→ Exercise objective: Copy the following material word for word.

-- START OF The data --

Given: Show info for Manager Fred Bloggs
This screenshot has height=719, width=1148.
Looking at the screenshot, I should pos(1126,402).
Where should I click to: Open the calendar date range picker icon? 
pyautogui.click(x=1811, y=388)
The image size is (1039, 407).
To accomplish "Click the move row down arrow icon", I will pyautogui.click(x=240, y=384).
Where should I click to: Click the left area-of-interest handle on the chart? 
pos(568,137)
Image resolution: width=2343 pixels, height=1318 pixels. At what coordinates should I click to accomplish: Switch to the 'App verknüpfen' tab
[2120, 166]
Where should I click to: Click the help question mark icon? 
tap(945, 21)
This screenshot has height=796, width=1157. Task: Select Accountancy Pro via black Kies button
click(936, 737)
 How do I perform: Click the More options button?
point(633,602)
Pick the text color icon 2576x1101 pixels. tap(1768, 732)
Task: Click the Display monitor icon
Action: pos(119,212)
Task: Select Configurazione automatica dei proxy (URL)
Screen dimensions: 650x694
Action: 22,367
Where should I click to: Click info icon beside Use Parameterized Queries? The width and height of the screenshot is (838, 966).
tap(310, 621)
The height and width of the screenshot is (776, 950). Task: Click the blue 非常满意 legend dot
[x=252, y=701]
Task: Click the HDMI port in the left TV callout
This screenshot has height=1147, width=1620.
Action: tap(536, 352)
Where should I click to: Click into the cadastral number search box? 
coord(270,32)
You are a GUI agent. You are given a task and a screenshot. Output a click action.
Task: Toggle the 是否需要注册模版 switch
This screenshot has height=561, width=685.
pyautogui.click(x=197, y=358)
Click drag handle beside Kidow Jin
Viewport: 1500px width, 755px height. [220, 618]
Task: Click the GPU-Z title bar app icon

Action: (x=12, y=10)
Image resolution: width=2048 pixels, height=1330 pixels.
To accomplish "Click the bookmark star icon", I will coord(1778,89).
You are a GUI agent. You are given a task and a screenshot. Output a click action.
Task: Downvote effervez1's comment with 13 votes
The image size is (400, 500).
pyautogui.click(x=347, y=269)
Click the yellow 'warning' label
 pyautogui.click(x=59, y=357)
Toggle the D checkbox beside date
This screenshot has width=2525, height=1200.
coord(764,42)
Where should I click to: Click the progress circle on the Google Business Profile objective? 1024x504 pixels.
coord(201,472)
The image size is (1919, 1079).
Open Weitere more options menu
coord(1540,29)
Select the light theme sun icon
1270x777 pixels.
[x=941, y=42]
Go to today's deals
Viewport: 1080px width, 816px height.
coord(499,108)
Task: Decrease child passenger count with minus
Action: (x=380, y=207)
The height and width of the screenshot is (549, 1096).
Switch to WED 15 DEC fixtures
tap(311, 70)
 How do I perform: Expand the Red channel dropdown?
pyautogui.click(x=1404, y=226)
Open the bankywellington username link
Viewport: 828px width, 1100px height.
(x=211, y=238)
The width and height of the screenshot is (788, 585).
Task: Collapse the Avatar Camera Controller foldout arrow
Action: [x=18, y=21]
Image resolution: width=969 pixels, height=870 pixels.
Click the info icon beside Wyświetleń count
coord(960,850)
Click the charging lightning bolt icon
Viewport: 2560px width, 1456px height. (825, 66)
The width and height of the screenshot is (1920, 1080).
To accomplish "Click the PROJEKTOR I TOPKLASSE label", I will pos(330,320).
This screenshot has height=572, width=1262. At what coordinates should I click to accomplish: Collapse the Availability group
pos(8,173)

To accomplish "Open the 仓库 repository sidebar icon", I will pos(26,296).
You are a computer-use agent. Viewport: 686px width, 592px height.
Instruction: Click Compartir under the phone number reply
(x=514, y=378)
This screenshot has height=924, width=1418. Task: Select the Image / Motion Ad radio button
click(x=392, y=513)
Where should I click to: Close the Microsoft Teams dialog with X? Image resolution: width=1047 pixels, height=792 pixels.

-- END OF The data --

→ Answer to this task:
Given: Show info for Manager Fred Bloggs
This screenshot has height=719, width=1148.
Looking at the screenshot, I should pos(1126,402).
Where should I click to: Open the calendar date range picker icon? 
pyautogui.click(x=1811, y=388)
The image size is (1039, 407).
To accomplish "Click the move row down arrow icon", I will pyautogui.click(x=240, y=384).
Where should I click to: Click the left area-of-interest handle on the chart? 
pos(568,137)
Image resolution: width=2343 pixels, height=1318 pixels. At what coordinates should I click to accomplish: Switch to the 'App verknüpfen' tab
[2120, 166]
Where should I click to: Click the help question mark icon? 
tap(945, 21)
This screenshot has height=796, width=1157. Task: Select Accountancy Pro via black Kies button
click(936, 737)
 How do I perform: Click the More options button?
point(633,602)
Pick the text color icon 2576x1101 pixels. tap(1768, 732)
Task: Click the Display monitor icon
Action: pos(119,212)
Task: Select Configurazione automatica dei proxy (URL)
Screen dimensions: 650x694
Action: 22,367
Where should I click to: Click info icon beside Use Parameterized Queries? The width and height of the screenshot is (838, 966).
tap(310, 621)
The height and width of the screenshot is (776, 950). Task: Click the blue 非常满意 legend dot
[x=252, y=701]
Task: Click the HDMI port in the left TV callout
This screenshot has height=1147, width=1620.
Action: tap(536, 352)
Where should I click to: Click into the cadastral number search box? 
coord(270,32)
You are a GUI agent. You are given a task and a screenshot. Output a click action.
Task: Toggle the 是否需要注册模版 switch
This screenshot has height=561, width=685.
pyautogui.click(x=197, y=358)
Click drag handle beside Kidow Jin
Viewport: 1500px width, 755px height. [220, 618]
Task: Click the GPU-Z title bar app icon

Action: (x=12, y=10)
Image resolution: width=2048 pixels, height=1330 pixels.
To accomplish "Click the bookmark star icon", I will coord(1778,89).
You are a GUI agent. You are given a task and a screenshot. Output a click action.
Task: Downvote effervez1's comment with 13 votes
The image size is (400, 500).
pyautogui.click(x=347, y=269)
Click the yellow 'warning' label
 pyautogui.click(x=59, y=357)
Toggle the D checkbox beside date
This screenshot has width=2525, height=1200.
coord(764,42)
Where should I click to: Click the progress circle on the Google Business Profile objective? 1024x504 pixels.
coord(201,472)
The image size is (1919, 1079).
Open Weitere more options menu
coord(1540,29)
Select the light theme sun icon
1270x777 pixels.
[x=941, y=42]
Go to today's deals
Viewport: 1080px width, 816px height.
coord(499,108)
Task: Decrease child passenger count with minus
Action: (x=380, y=207)
The height and width of the screenshot is (549, 1096).
Switch to WED 15 DEC fixtures
tap(311, 70)
 How do I perform: Expand the Red channel dropdown?
pyautogui.click(x=1404, y=226)
Open the bankywellington username link
Viewport: 828px width, 1100px height.
(x=211, y=238)
The width and height of the screenshot is (788, 585).
Task: Collapse the Avatar Camera Controller foldout arrow
Action: [x=18, y=21]
Image resolution: width=969 pixels, height=870 pixels.
Click the info icon beside Wyświetleń count
coord(960,850)
Click the charging lightning bolt icon
Viewport: 2560px width, 1456px height. (825, 66)
The width and height of the screenshot is (1920, 1080).
To accomplish "Click the PROJEKTOR I TOPKLASSE label", I will pos(330,320).
This screenshot has height=572, width=1262. At what coordinates should I click to accomplish: Collapse the Availability group
pos(8,173)

To accomplish "Open the 仓库 repository sidebar icon", I will pos(26,296).
You are a computer-use agent. Viewport: 686px width, 592px height.
Instruction: Click Compartir under the phone number reply
(x=514, y=378)
This screenshot has height=924, width=1418. Task: Select the Image / Motion Ad radio button
click(x=392, y=513)
Where should I click to: Close the Microsoft Teams dialog with X? Image resolution: width=1047 pixels, height=792 pixels.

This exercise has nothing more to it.